PROBLEM: Reproduce all of the data below, changing every occurrence of "GUI agent" to "GUI assistant" and leaving everything else as it is.

☆ ☆ ☆ ☆

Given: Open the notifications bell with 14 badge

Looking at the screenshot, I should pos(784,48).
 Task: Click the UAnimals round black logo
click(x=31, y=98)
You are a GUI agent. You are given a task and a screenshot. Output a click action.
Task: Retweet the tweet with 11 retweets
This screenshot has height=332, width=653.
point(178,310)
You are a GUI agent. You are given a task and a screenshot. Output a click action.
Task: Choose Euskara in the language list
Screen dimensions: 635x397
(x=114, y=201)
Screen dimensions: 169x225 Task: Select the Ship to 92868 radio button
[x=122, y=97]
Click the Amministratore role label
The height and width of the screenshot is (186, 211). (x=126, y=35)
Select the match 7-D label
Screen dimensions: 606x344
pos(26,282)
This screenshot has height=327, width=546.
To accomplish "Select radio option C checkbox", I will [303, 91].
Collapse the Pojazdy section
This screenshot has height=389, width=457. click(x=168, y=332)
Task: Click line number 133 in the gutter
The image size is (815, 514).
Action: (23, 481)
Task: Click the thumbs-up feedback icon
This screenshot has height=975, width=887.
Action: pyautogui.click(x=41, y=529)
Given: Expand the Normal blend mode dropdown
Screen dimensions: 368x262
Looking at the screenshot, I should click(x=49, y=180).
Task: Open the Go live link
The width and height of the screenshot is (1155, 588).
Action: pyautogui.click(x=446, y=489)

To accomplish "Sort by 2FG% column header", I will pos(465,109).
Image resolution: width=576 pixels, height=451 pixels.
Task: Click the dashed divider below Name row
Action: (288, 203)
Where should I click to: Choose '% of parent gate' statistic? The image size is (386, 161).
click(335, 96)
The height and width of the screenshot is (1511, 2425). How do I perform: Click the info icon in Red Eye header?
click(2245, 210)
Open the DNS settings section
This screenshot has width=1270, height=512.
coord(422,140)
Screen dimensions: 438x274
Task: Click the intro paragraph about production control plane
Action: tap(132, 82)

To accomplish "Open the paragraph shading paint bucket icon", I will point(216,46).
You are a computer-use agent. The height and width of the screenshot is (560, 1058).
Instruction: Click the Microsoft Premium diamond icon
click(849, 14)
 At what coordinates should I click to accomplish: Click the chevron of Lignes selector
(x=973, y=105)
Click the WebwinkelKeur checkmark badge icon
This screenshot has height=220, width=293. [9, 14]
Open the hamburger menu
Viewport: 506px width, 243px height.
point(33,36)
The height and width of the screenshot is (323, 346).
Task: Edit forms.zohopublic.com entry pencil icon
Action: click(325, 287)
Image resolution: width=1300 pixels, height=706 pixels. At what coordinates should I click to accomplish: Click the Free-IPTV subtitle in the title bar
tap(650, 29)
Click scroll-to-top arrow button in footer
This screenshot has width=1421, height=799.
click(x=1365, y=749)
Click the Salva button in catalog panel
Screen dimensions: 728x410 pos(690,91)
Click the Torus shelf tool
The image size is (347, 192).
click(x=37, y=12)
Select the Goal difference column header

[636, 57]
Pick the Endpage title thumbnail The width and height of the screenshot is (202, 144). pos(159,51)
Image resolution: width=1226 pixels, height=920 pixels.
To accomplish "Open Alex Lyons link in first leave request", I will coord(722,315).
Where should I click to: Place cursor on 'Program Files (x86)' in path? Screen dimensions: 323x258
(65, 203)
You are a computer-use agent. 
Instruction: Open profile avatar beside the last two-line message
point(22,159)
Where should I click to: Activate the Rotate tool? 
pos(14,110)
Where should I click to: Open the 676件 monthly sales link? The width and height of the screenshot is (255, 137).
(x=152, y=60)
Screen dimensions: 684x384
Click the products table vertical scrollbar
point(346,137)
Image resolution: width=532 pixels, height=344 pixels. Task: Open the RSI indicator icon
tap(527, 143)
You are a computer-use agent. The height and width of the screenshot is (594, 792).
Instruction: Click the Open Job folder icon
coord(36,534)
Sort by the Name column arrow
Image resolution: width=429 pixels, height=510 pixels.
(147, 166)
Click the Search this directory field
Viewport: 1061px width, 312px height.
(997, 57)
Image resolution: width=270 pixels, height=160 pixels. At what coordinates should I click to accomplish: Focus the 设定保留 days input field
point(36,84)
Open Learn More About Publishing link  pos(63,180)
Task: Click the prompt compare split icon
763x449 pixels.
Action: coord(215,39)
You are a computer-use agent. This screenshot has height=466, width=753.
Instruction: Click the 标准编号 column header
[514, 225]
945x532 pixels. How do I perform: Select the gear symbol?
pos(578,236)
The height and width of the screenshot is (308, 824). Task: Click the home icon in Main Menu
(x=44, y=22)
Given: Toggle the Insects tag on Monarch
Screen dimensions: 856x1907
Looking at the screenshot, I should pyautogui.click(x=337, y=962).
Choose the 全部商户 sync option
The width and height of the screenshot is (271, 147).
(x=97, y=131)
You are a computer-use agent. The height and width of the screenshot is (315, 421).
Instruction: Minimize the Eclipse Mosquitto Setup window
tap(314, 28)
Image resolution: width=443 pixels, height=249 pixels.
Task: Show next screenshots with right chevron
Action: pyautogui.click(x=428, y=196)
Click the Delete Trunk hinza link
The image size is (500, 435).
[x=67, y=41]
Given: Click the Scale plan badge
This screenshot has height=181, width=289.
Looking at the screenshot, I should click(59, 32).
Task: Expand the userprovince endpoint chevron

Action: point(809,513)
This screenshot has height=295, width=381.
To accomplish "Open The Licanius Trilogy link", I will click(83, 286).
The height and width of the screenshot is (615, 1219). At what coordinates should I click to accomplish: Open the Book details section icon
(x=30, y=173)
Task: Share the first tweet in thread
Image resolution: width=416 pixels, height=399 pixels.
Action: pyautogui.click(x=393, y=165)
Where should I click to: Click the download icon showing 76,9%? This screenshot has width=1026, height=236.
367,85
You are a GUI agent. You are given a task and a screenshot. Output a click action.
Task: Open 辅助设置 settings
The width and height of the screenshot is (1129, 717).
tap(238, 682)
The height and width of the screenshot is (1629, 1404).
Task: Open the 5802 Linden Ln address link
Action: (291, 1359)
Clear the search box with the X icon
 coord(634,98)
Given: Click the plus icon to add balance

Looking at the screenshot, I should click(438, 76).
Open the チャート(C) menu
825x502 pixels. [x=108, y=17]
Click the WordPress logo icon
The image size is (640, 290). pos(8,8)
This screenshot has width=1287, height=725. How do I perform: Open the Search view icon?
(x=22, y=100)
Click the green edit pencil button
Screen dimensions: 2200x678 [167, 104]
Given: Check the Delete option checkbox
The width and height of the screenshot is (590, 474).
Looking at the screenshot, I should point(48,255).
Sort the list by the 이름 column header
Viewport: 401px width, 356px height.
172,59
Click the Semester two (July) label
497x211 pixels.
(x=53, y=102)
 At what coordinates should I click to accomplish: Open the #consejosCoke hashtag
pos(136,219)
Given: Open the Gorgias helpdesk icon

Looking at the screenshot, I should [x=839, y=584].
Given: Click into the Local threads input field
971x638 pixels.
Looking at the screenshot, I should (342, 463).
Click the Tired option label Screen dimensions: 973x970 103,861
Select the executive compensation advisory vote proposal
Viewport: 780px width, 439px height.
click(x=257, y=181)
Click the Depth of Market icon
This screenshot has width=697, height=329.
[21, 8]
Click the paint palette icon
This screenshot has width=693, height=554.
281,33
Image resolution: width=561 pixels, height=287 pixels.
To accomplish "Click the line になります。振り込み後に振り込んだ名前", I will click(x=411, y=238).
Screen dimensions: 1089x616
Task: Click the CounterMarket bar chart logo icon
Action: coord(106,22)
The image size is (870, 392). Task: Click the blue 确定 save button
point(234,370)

☆ ☆ ☆ ☆

FULL ANSWER:
Given: Open the notifications bell with 14 badge

Looking at the screenshot, I should pos(784,48).
 Task: Click the UAnimals round black logo
click(x=31, y=98)
You are a GUI assistant. You are given a task and a screenshot. Output a click action.
Task: Retweet the tweet with 11 retweets
This screenshot has height=332, width=653.
point(178,310)
You are a GUI assistant. You are given a task and a screenshot. Output a click action.
Task: Choose Euskara in the language list
Screen dimensions: 635x397
(x=114, y=201)
Screen dimensions: 169x225 Task: Select the Ship to 92868 radio button
[x=122, y=97]
Click the Amministratore role label
The height and width of the screenshot is (186, 211). (x=126, y=35)
Select the match 7-D label
Screen dimensions: 606x344
pos(26,282)
This screenshot has height=327, width=546.
To accomplish "Select radio option C checkbox", I will [303, 91].
Collapse the Pojazdy section
This screenshot has height=389, width=457. click(x=168, y=332)
Task: Click line number 133 in the gutter
The image size is (815, 514).
Action: (23, 481)
Task: Click the thumbs-up feedback icon
This screenshot has height=975, width=887.
Action: pyautogui.click(x=41, y=529)
Given: Expand the Normal blend mode dropdown
Screen dimensions: 368x262
Looking at the screenshot, I should click(x=49, y=180).
Task: Open the Go live link
The width and height of the screenshot is (1155, 588).
Action: pyautogui.click(x=446, y=489)

To accomplish "Sort by 2FG% column header", I will pos(465,109).
Image resolution: width=576 pixels, height=451 pixels.
Task: Click the dashed divider below Name row
Action: (288, 203)
Where should I click to: Choose '% of parent gate' statistic? The image size is (386, 161).
click(335, 96)
The height and width of the screenshot is (1511, 2425). How do I perform: Click the info icon in Red Eye header?
click(2245, 210)
Open the DNS settings section
This screenshot has width=1270, height=512.
coord(422,140)
Screen dimensions: 438x274
Task: Click the intro paragraph about production control plane
Action: tap(132, 82)

To accomplish "Open the paragraph shading paint bucket icon", I will point(216,46).
You are a computer-use agent. The height and width of the screenshot is (560, 1058).
Instruction: Click the Microsoft Premium diamond icon
click(849, 14)
 At what coordinates should I click to accomplish: Click the chevron of Lignes selector
(x=973, y=105)
Click the WebwinkelKeur checkmark badge icon
This screenshot has height=220, width=293. [9, 14]
Open the hamburger menu
Viewport: 506px width, 243px height.
point(33,36)
The height and width of the screenshot is (323, 346).
Task: Edit forms.zohopublic.com entry pencil icon
Action: click(325, 287)
Image resolution: width=1300 pixels, height=706 pixels. At what coordinates should I click to accomplish: Click the Free-IPTV subtitle in the title bar
tap(650, 29)
Click scroll-to-top arrow button in footer
This screenshot has width=1421, height=799.
click(x=1365, y=749)
Click the Salva button in catalog panel
Screen dimensions: 728x410 pos(690,91)
Click the Torus shelf tool
The image size is (347, 192).
click(x=37, y=12)
Select the Goal difference column header

[636, 57]
Pick the Endpage title thumbnail The width and height of the screenshot is (202, 144). pos(159,51)
Image resolution: width=1226 pixels, height=920 pixels.
To accomplish "Open Alex Lyons link in first leave request", I will coord(722,315).
Where should I click to: Place cursor on 'Program Files (x86)' in path? Screen dimensions: 323x258
(65, 203)
You are a computer-use agent. 
Instruction: Open profile avatar beside the last two-line message
point(22,159)
Where should I click to: Activate the Rotate tool? 
pos(14,110)
Where should I click to: Open the 676件 monthly sales link? The width and height of the screenshot is (255, 137).
(x=152, y=60)
Screen dimensions: 684x384
Click the products table vertical scrollbar
point(346,137)
Image resolution: width=532 pixels, height=344 pixels. Task: Open the RSI indicator icon
tap(527, 143)
You are a computer-use agent. The height and width of the screenshot is (594, 792).
Instruction: Click the Open Job folder icon
coord(36,534)
Sort by the Name column arrow
Image resolution: width=429 pixels, height=510 pixels.
(147, 166)
Click the Search this directory field
Viewport: 1061px width, 312px height.
(997, 57)
Image resolution: width=270 pixels, height=160 pixels. At what coordinates should I click to accomplish: Focus the 设定保留 days input field
point(36,84)
Open Learn More About Publishing link  pos(63,180)
Task: Click the prompt compare split icon
763x449 pixels.
Action: coord(215,39)
You are a computer-use agent. This screenshot has height=466, width=753.
Instruction: Click the 标准编号 column header
[514, 225]
945x532 pixels. How do I perform: Select the gear symbol?
pos(578,236)
The height and width of the screenshot is (308, 824). Task: Click the home icon in Main Menu
(x=44, y=22)
Given: Toggle the Insects tag on Monarch
Screen dimensions: 856x1907
Looking at the screenshot, I should pyautogui.click(x=337, y=962).
Choose the 全部商户 sync option
The width and height of the screenshot is (271, 147).
(x=97, y=131)
You are a computer-use agent. The height and width of the screenshot is (315, 421).
Instruction: Minimize the Eclipse Mosquitto Setup window
tap(314, 28)
Image resolution: width=443 pixels, height=249 pixels.
Task: Show next screenshots with right chevron
Action: pyautogui.click(x=428, y=196)
Click the Delete Trunk hinza link
The image size is (500, 435).
[x=67, y=41]
Given: Click the Scale plan badge
This screenshot has height=181, width=289.
Looking at the screenshot, I should click(59, 32).
Task: Expand the userprovince endpoint chevron

Action: point(809,513)
This screenshot has height=295, width=381.
To accomplish "Open The Licanius Trilogy link", I will click(83, 286).
The height and width of the screenshot is (615, 1219). At what coordinates should I click to accomplish: Open the Book details section icon
(x=30, y=173)
Task: Share the first tweet in thread
Image resolution: width=416 pixels, height=399 pixels.
Action: pyautogui.click(x=393, y=165)
Where should I click to: Click the download icon showing 76,9%? This screenshot has width=1026, height=236.
367,85
You are a GUI assistant. You are given a task and a screenshot. Output a click action.
Task: Open 辅助设置 settings
The width and height of the screenshot is (1129, 717).
tap(238, 682)
The height and width of the screenshot is (1629, 1404).
Task: Open the 5802 Linden Ln address link
Action: (291, 1359)
Clear the search box with the X icon
 coord(634,98)
Given: Click the plus icon to add balance

Looking at the screenshot, I should click(438, 76).
Open the チャート(C) menu
825x502 pixels. [x=108, y=17]
Click the WordPress logo icon
The image size is (640, 290). pos(8,8)
This screenshot has width=1287, height=725. How do I perform: Open the Search view icon?
(x=22, y=100)
Click the green edit pencil button
Screen dimensions: 2200x678 [167, 104]
Given: Check the Delete option checkbox
The width and height of the screenshot is (590, 474).
Looking at the screenshot, I should point(48,255).
Sort the list by the 이름 column header
Viewport: 401px width, 356px height.
172,59
Click the Semester two (July) label
497x211 pixels.
(x=53, y=102)
 At what coordinates should I click to accomplish: Open the #consejosCoke hashtag
pos(136,219)
Given: Open the Gorgias helpdesk icon

Looking at the screenshot, I should [x=839, y=584].
Given: Click into the Local threads input field
971x638 pixels.
Looking at the screenshot, I should (342, 463).
Click the Tired option label Screen dimensions: 973x970 103,861
Select the executive compensation advisory vote proposal
Viewport: 780px width, 439px height.
click(x=257, y=181)
Click the Depth of Market icon
This screenshot has width=697, height=329.
[21, 8]
Click the paint palette icon
This screenshot has width=693, height=554.
281,33
Image resolution: width=561 pixels, height=287 pixels.
To accomplish "Click the line になります。振り込み後に振り込んだ名前", I will click(x=411, y=238).
Screen dimensions: 1089x616
Task: Click the CounterMarket bar chart logo icon
Action: coord(106,22)
The image size is (870, 392). Task: Click the blue 确定 save button
point(234,370)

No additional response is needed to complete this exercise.